A comment on my last post made me reflect a little more about what it is I get out from gaming (in the aforementioned comment, Simon points out a link between historical wargaming and the study of history). I most fully concur.I've noticed a couple things along these lines during my own experiences over the years.
My interest in military history preceded my wargaming. I was ten when I started to immerse myself in Christopher Hibbert's 'Battle of Arnhem', it was from there that my knowledge of WWII traces. I was 11 when I came across the concept of miniatures wargaming (Charles Grant's 'Battle', discovered almost by random at the local library).
Making a scenario as 'historical' as is practical adds to the experience of playing the game. Thus, when we recreated classic WWII battles such as the airborne attack on Plimsole Bridge in the (Sicily campaign), the initial assault on Stalingrad, or the fiasco at Malame (Crete) in 6mm - the game came readycast with various roles that each of the players could switch into, adding a 'moral compass' to the simulation.
Thus, at Plimosole, the player who was responsible for Colonel Frost's battalion at the Bridge not only played with valorous troops in a very gritty situation, but had the heightened dimension whilst playing of knowing that real men had had to survive just such a situation as he was presented with, except for real. Thus, the derring-do of his model men was prevented from retreating into farcical make believe by the sobering fact that it had actually happened something like this in real life.

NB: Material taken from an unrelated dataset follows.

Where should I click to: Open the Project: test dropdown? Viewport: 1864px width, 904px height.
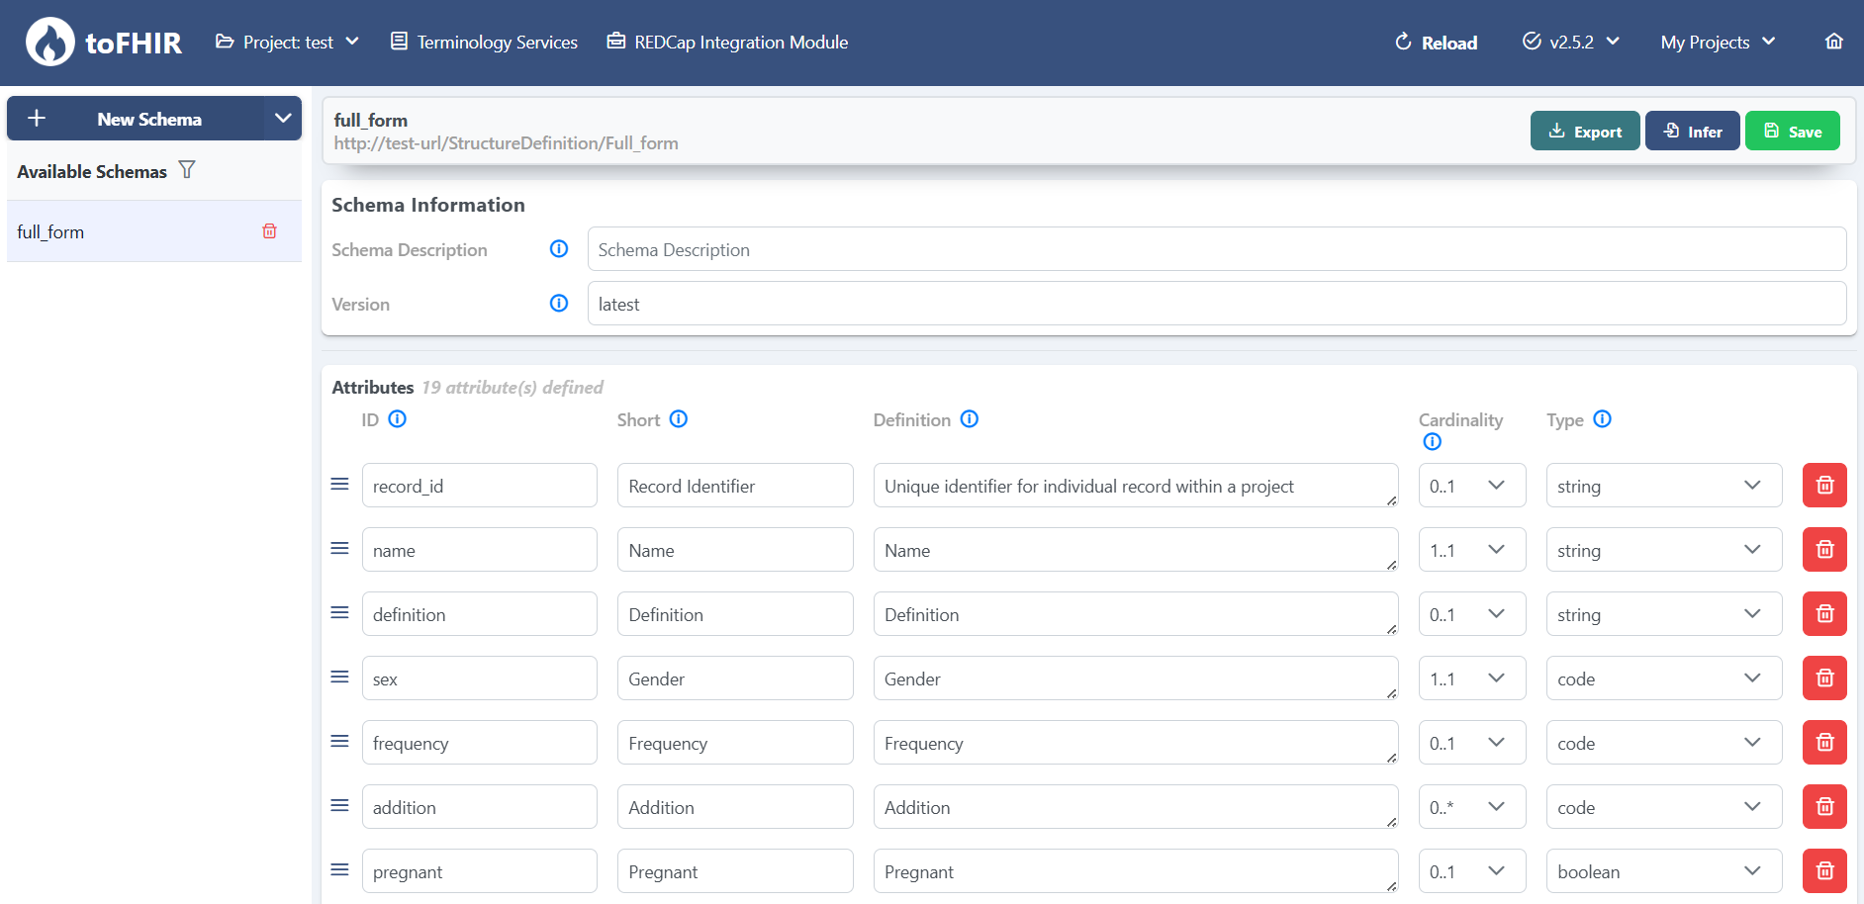coord(287,42)
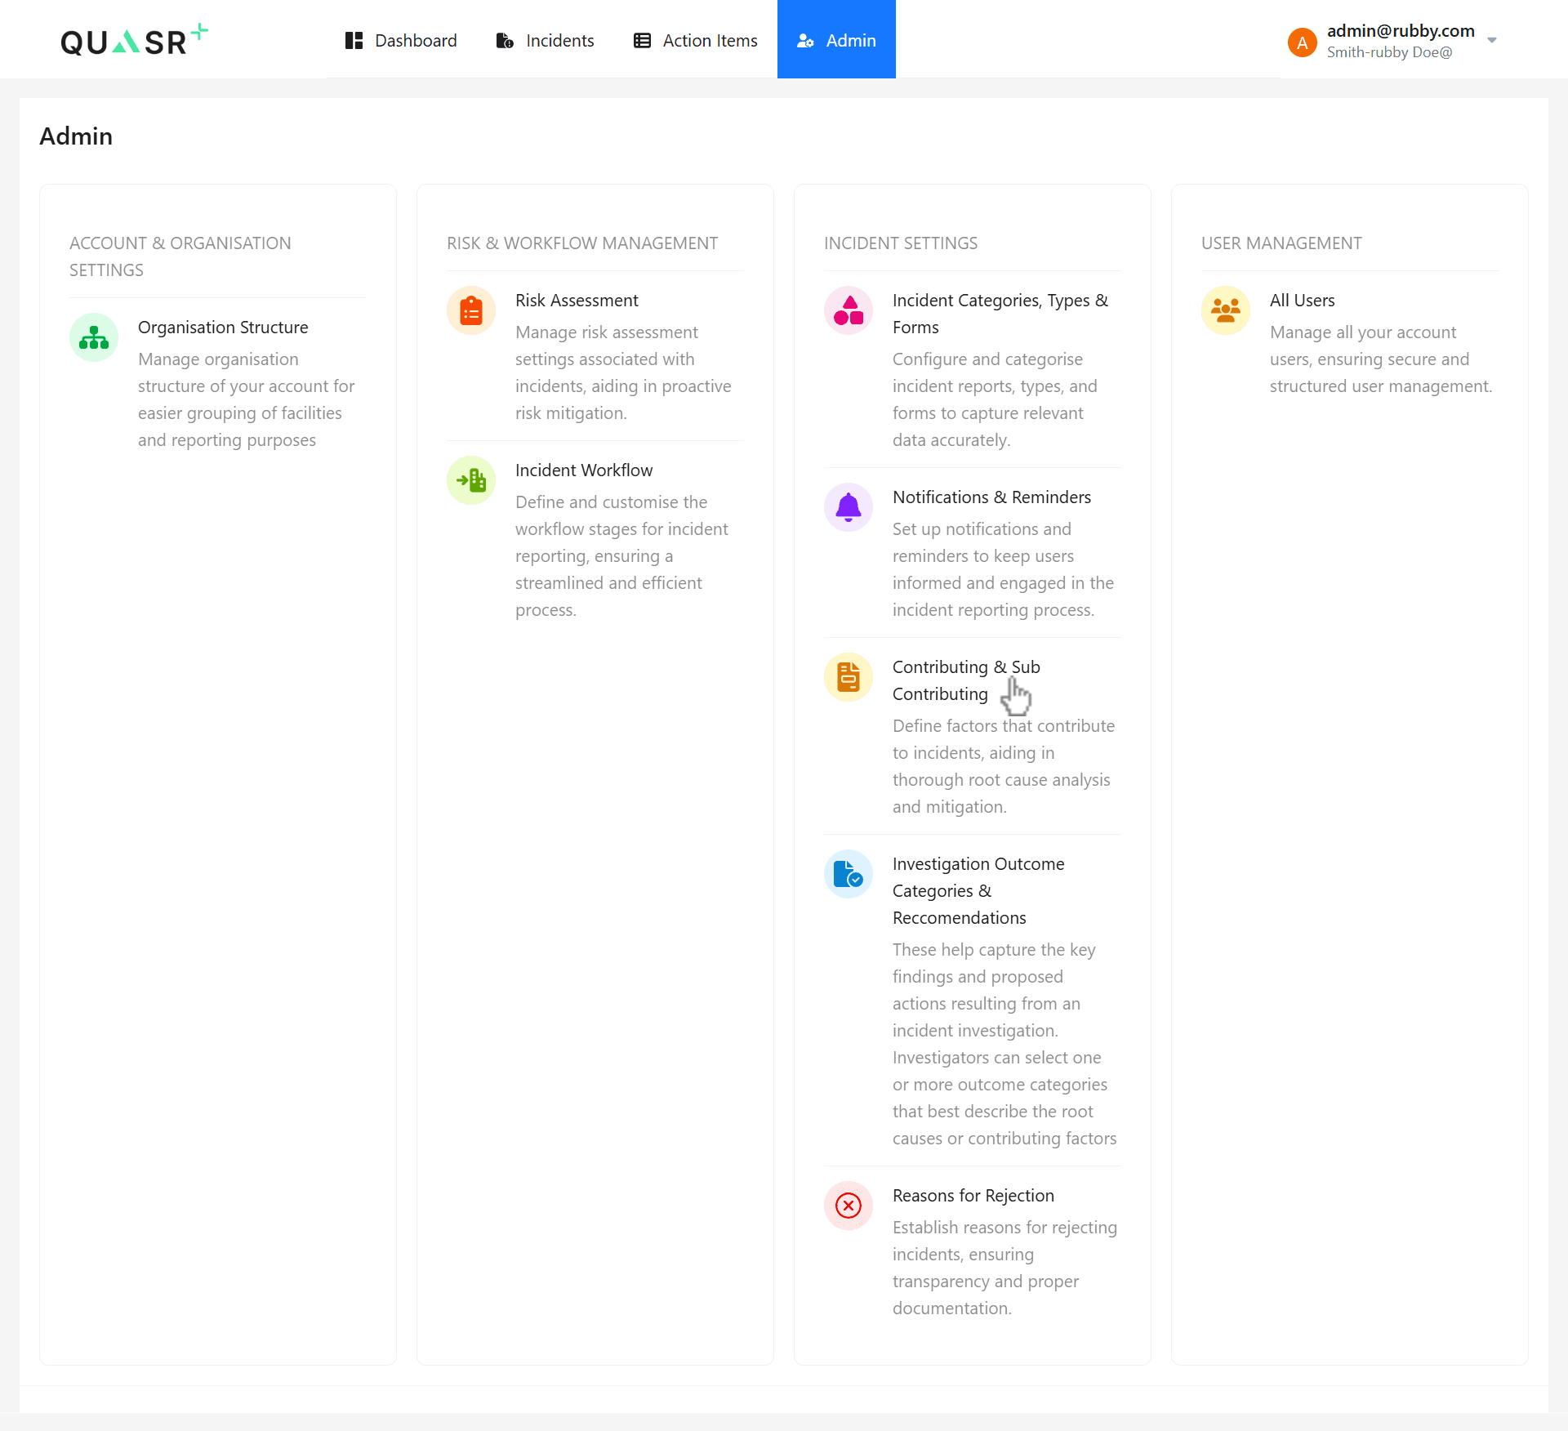Viewport: 1568px width, 1431px height.
Task: Open Incident Categories, Types & Forms settings
Action: pos(1000,314)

By making the game more real, past history itself becomes (to some extent) experienced.Of course, the whole thing could be trivialised by looking at it as 'playing war', with the insidious effect of trivialising what is a great and tragic dimension of the human experience. Gamers that do this generally run out of thrills fairly quickly, or are so much into their own infantile egos that they become justly labelled 'freak' fairly quickly. But, they can do the hobby's image a power of harm with their worship of war never-the-less.Fear of being mistaken for one of the war worshippers itself acts as a brake on some other more mature gamers, preventing them from prosetylising the hobby as much they would if they didn't fear being mistook for a warjunkie (as I said, wargamers were well represented in this milleniums largest anti war marches).
Another danger sometimes is that, recognising the reality which formed the historical basis of a game's design, one can be sickened by it to the point of not playing the game again. This is what has happened in 'a near run thing'. I have had friends not play the excellent Avalon Hill boardgame 'Geronimo' (very inovative and balanced game of the white man's invasion of the 'west' in the the 19th century in America) because it is too historical, makes it too easy to realise the truth of what occurred, too likely to make you feel physically ill.Overkill on the history, you might say.